The internet is built on the Domain Name System (DNS) protocol. It makes web browsing possible by allowing domain names to be associated with IP addresses. The DNS is one of the oldest protocols on the internet, yet its ubiquity has made it a target for attackers who have increasingly been attempting to exploit its simplicity.
As explored in a blog in March, DNS tunnelling is misuse of the DNS. Using other protocols (i.e. SSH, TCP, HTTP), hackers seek to tunnel through DNS queries and responses for malicious reasons, such as for malware insertion or data exfiltration.
It’s important to note that DNS tunnelling is not a new method of misuse. In fact, it originated as a method to get past captive portals for WiFi and connect to the internet without paying for the service. However, in recent years it has become a method for hackers to siphon data from business networks.
There’s no inherent security or monitoring capability for DNS. As it is a widely-used and well-trusted service, few organisations examine their DNS traffic for suspicious activity. Combined with the fact that there are several, easily available, tunnelling packages that require little technical expertise to use, DNS tunnelling is an appealing avenue for hackers. A report revealed that 40% of business networks show evidence of DNS tunnelling.
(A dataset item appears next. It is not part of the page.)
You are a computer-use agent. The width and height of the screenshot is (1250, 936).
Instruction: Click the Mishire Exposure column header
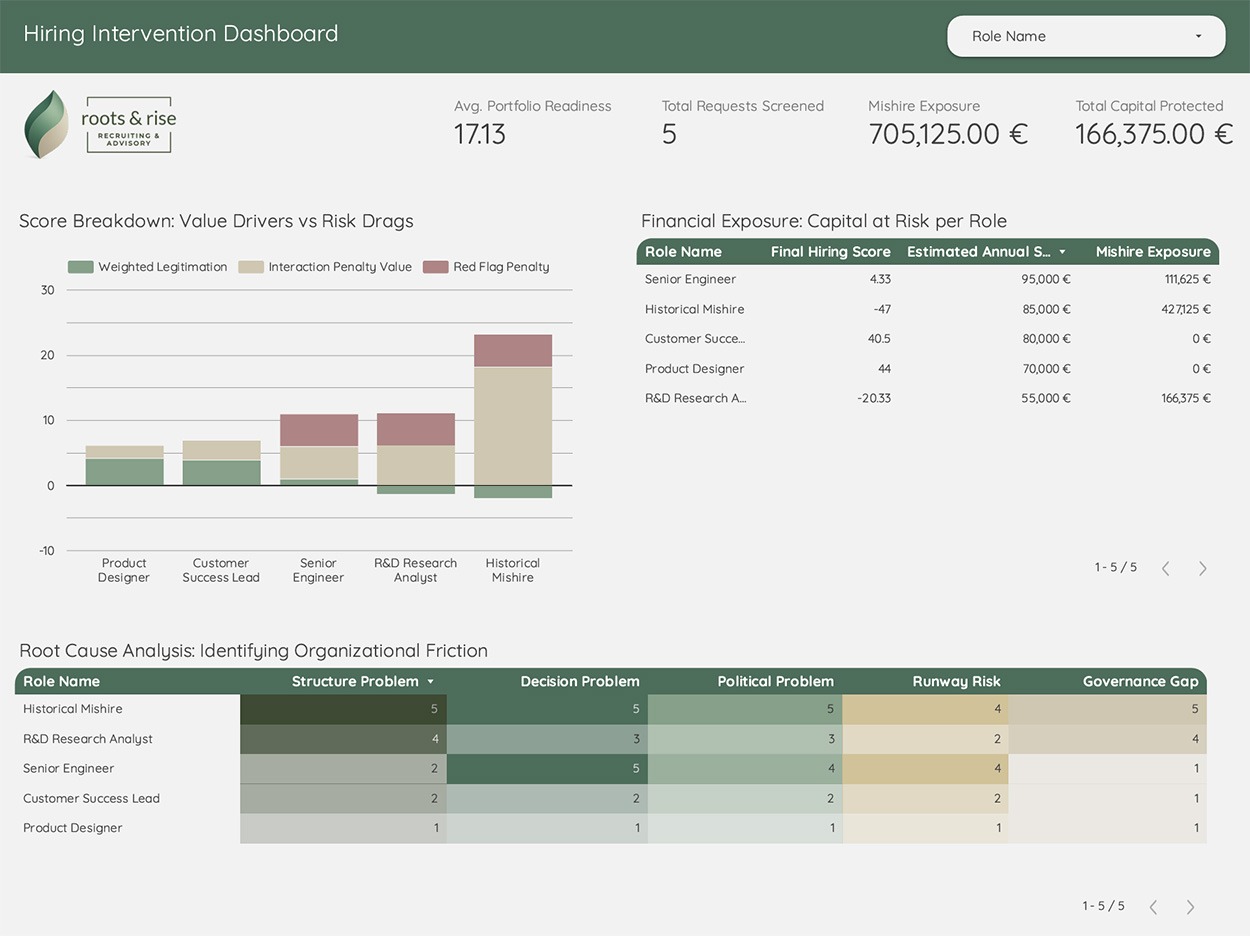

The trusted nature of DNS, and the fact that stolen information is hidden through data encoding to mask the activity, means hackers could be extracting valuable customer information and financial details for months without an organisation ever realising. The immediate impact of DNS tunnelling is not always obvious to the business under attack.
Unfortunately, few of the security tools that most businesses use will be configured to defend against DNS attacks. Specialist solutions must be employed to protect organisations against this threat. Fortunately, there are a number of features that businesses can prioritise to ensure they find best solution.
Firstly, any tool must be able to detect attacks coming from preconfigured DNS tunnelling toolkits. There should also be a facility to block known exfiltration destinations so that even a compromised system can be prevented from sending stolen information out of the network.
The right solution should also use real-time analytics to automatically assess both DNS payloads and traffic. Payload analysis can review transaction data to identify specific patterns that might indicate malicious activity. Traffic analysis can scrutinise the volume of DNS traffic, hostnames per domain, location and history to spot suspect behaviour.
Putting the right tool in place is one step towards better protecting the business, but defence against DNS tunnelling mustn’t stop there. It’s crucial that an organisation develops an incident response checklist to enable a quick reaction to contain and mitigate the threat once identified. This involves quarantining the DNS when a threat has been detected and ensuring recursive servers are configured to work as backups.
DNS is one of the building blocks of the internet, but the intrinsic trust that most organisations have in DNS makes it an attractive target for attackers. Many businesses are still unaware of this threat and may not even realise they are being hacked through this method. By acting now to put robust security solutions specifically calibrated for DNS threats in place, hugely damaging leaks may be avoided.